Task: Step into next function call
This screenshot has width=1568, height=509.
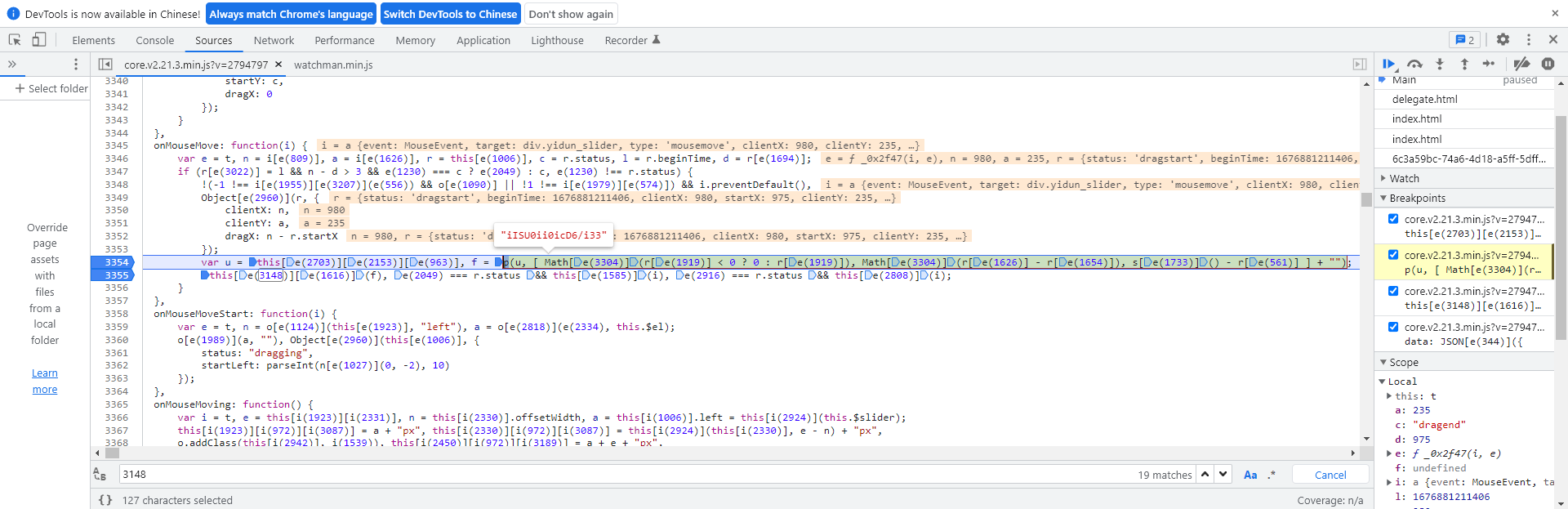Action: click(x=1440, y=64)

|---|

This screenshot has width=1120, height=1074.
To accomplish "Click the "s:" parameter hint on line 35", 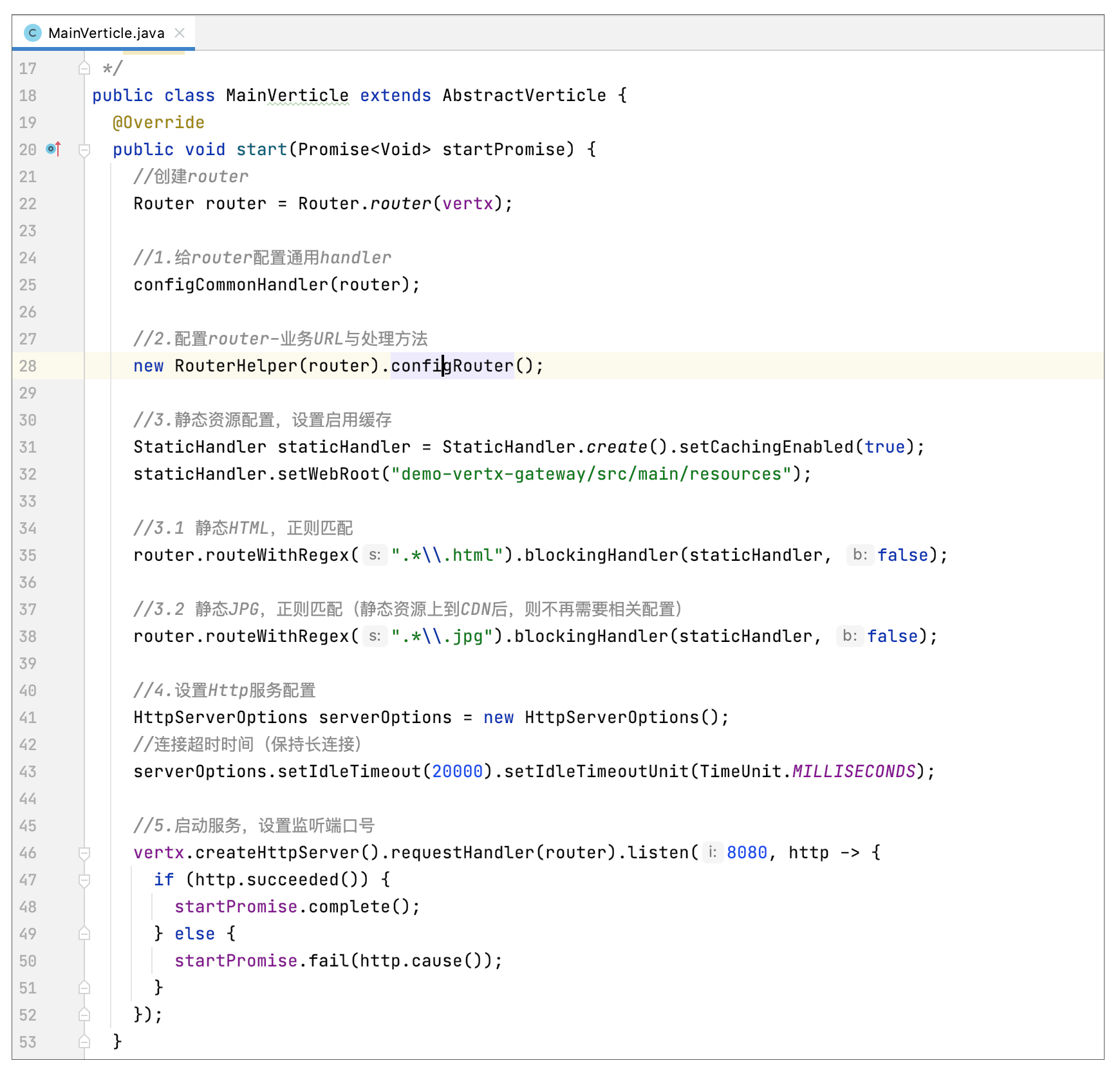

|---|

Could you write out the lines as a numbered list, beginning at the line that has "Task: Step into next function call" and stopping after the line that has "Action: click(x=1440, y=64)", with blank lines skipped and the pictures left out?

1. Task: Step into next function call
2. This screenshot has width=1568, height=509.
3. Action: click(x=1440, y=64)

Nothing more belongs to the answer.